---- Texto para leitura

Sem dúvida o mais belo de todos os matadores do Grupo B, o Ford RS200 foi e ainda é totalmente maluco. E de todos esses caras do rally, achamos o RS200 de rua o melhor. Não é apenas feroz, mas também muito raro. É mais fácil tropeçar em um duende que encontrar um desses. O RS200 representou a segunda e mais séria tentativa da Ford de entrar no Grupo B. A primeira vez foi com o Escort RS 1700T. Os detalhes sobre o que deu errado são vagos, mas a maioria das referências indicam “desenvolvimento equivocado”, às vezes seguido por “desastre completo”. Contudo, mesmo sem especificações técnicas, imagino que usar um carro popular, de tração dianteira para correr contra um Audi Quattro em 1983 seria algo terrivelmente desastroso.

Com o RS200 não foi assim. Muito do desenvolvimento foi terceirizado. Tony Southgate o projetou e a Reliant construiu o chassi space-frame. A carroceria de kevlar foi estilizada pela Ghia e construida pela Reliant, que tinha experiência considerável em compósitos. O RS200 tinha tração integral com balanceamento de torque, um pioneiro do Grupo B. Sem precisar parar o carro, o piloto poderia transferir toda a potência para as rodas traseiras, ajustar uma divisão 37/63 dianteira/traseira ou dividir igualmente entre os dois eixos. O RS200 empregava três acoplamentos viscosos para tornar isso possível. Ele também tinha motor central e amortecedores duplos em cada roda. O lendário engenheiro de F1 Brian Hart preparou o motor BDT-E Cosworth de 2137 cm³ e 16 válvulas para obter ao menos 550 cv, embora alguns digam mais de 800 cv. Na realidade, é provável que os RS200 tenham competido com 650 cv.

Sob o capô de kevlar do RS200.


Independente disso, os 100 km/h chegavam pouco depois dos dois segundos. Na verdade, dois RS200 Evolution diferentes atingiram 100 km/h em 2,1 segundos. Isso é ridículo. Mais importante (para os pilotos), o RS200 era extremamente forte e se saiu muito bem em testes de impacto. O único inconveniente é que tudo isso fazia o Ford mais pesado que seus concorrentes.

Lancia Delta S4



Assim como o resto dos concorrentes, a Lancia foi pega com as calças na mão quando a Audi apareceu com seu agressivo Sport Quattro. Em 1983 o Lancia 037 de tração traseira, antecessor do S4, conseguiu segurar a Audi (a Lancia tinha Walter Röhrl e de alguma forma o carro italiano era muito mais confiável que o alemão). Mas em 1984 a concorrência estava forte demais para o 037. A Lancia precisava fazer alguma coisa. E, cara… eles fizeram.
O Delta S4 é o carro de rali que Vincent van Gogh teria pilotado. Motor central, tração integral, ultra leve e tudo mais. Mas o que faz o S4 diferente e sempre nos faz sorrir é sua sobrealimentação composta. Para combater os efeitos colaterais do turbo lag em trajetos sinuosos e cheios de hairpins, o motor de 1759 cm³ do Delta S4 tinha compressor mecânico e turbocompressor. Juntos. Desenvolvido pela Abarth o motor livre de lag gerava pelo menos 550 cv de seus quatro cilindros. E como em todos aqueles carros, a potência real para as corridas era maior, quando não muito maior.

--------
---- Registros fornecidos

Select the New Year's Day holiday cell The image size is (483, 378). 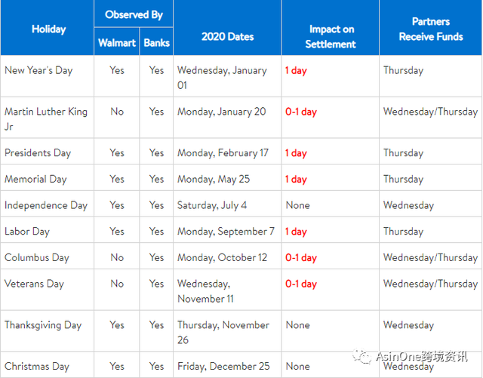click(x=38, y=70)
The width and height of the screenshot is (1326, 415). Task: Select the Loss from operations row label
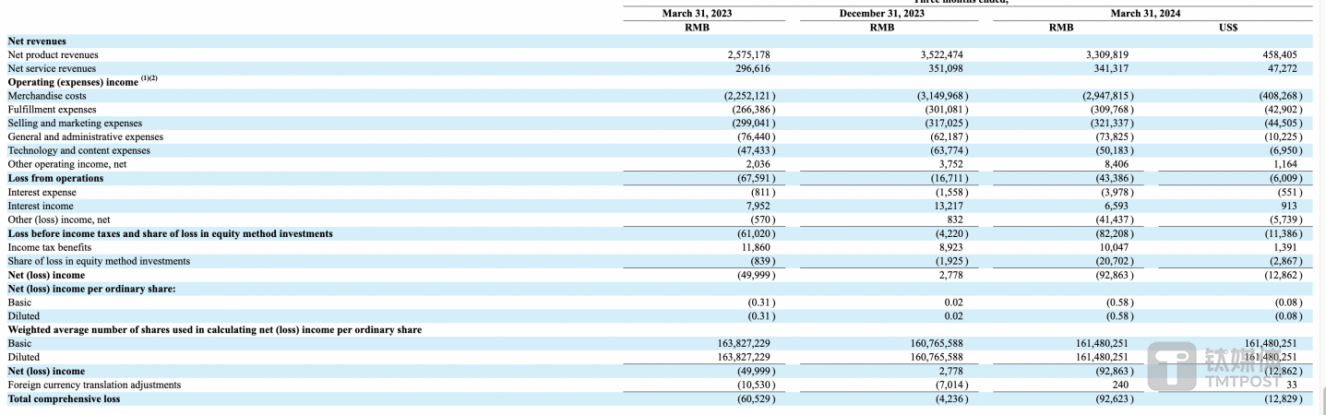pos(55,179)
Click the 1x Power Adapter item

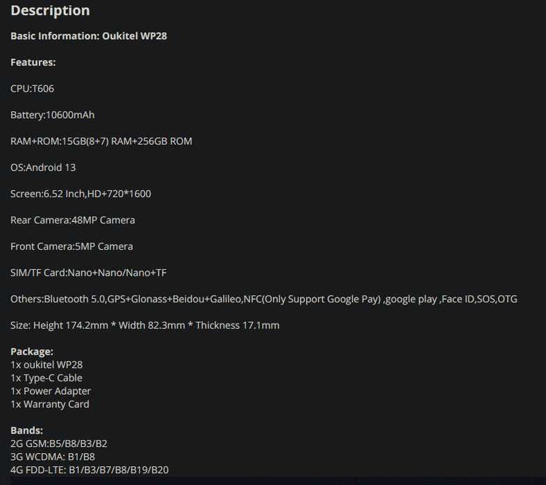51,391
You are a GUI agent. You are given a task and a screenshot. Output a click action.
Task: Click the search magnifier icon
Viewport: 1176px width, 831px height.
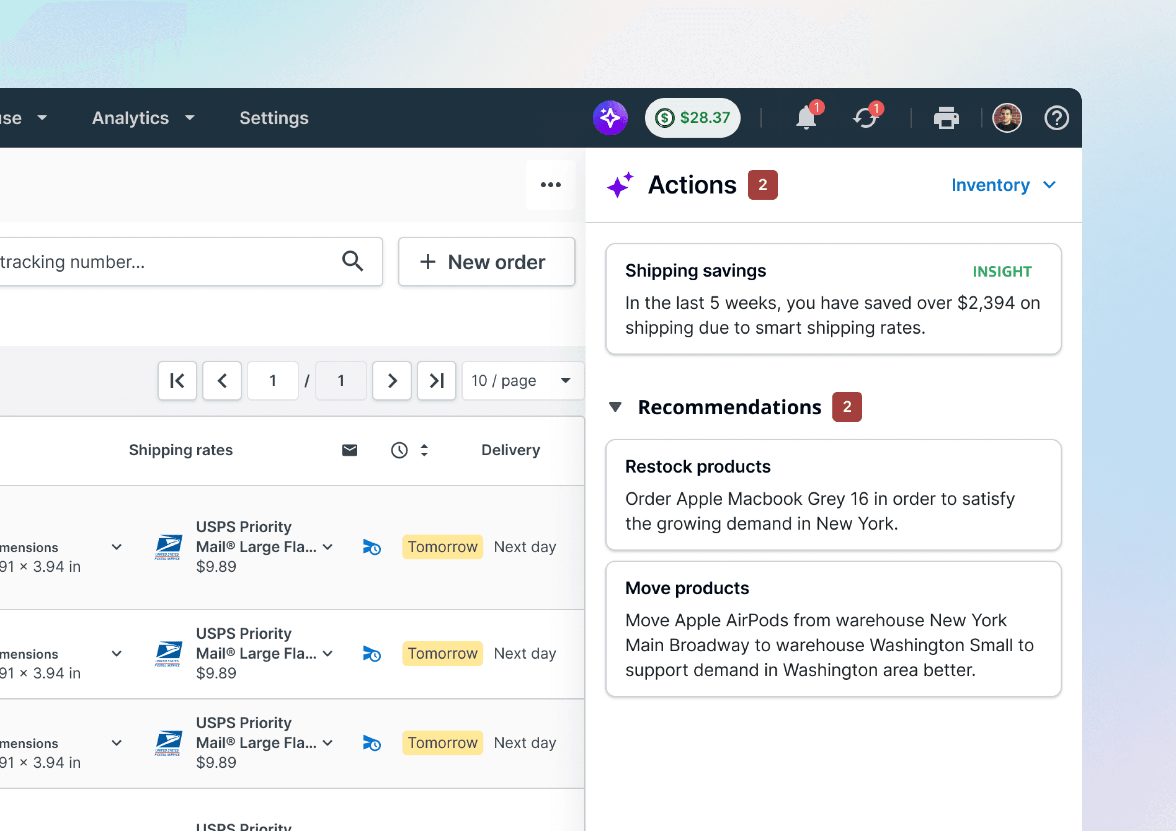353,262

--------

Tarefa 1 >>
Reproduza os registros da linha que contém "The width and" até o fim deles, inclusive, substituindo "screenshot" por "screen capture" e mantendo todo o resto inalterado. Não inclua as imagens na resposta.
Tarefa 2 >>
Dê continuidade ao texto sobre os carros de rali do Grupo B a partir do ponto em que ele termina.
O texto e os registros são materiais independentes entre si.

Resposta escrita 1 >>
The width and height of the screen capture is (1326, 415). Task: Select the Loss from operations row label
pos(55,179)
Click the 1x Power Adapter item

51,391
You are a GUI agent. You are given a task and a screen capture. Output a click action.
Task: Click the search magnifier icon
Viewport: 1176px width, 831px height.
353,262

Resposta escrita 2 >>
A baixa cilindrada afetou o torque, e isso significa que o Delta S4 “só” conseguia acelerar de 0 a 100 km/h em 2,5 segundos. Na terra. Estou rindo enquanto digito. Este foi o primeiro carro com sobrealimentação composta a correr, e um dos bólidos de corrida mais avançados já feitos.
A Lancia e o Delta S4 terminaram nas duas primeiras posições do RAC Rally de 1985. Em 1986 a campanha parecia ser mais do mesmo, mas Henri Toivonen tragicamente bateu seu Delta S4 e os tanques de combustível explodiram, matando-o e praticamente acabando com o Grupo B para sempre. Ainda assim, um carro insano e brilhante.

Peugeot 205 TI6




Como não adorar um carro apelidado de L’enfant terrible (a criança terrível, em francês)? Difícil mesmo. Da mesma forma que os outro carros citados, o concorrente da Peugeot no Grupo B seguiu a fórmula vencedora. Motor central, carroceria feita em compósito de baixo peso, tração integral, chassi space-frame e turbo. E mesmo quando encarou os concorrentes mais poderosos, o 205 T16 constantemente venceu corridas.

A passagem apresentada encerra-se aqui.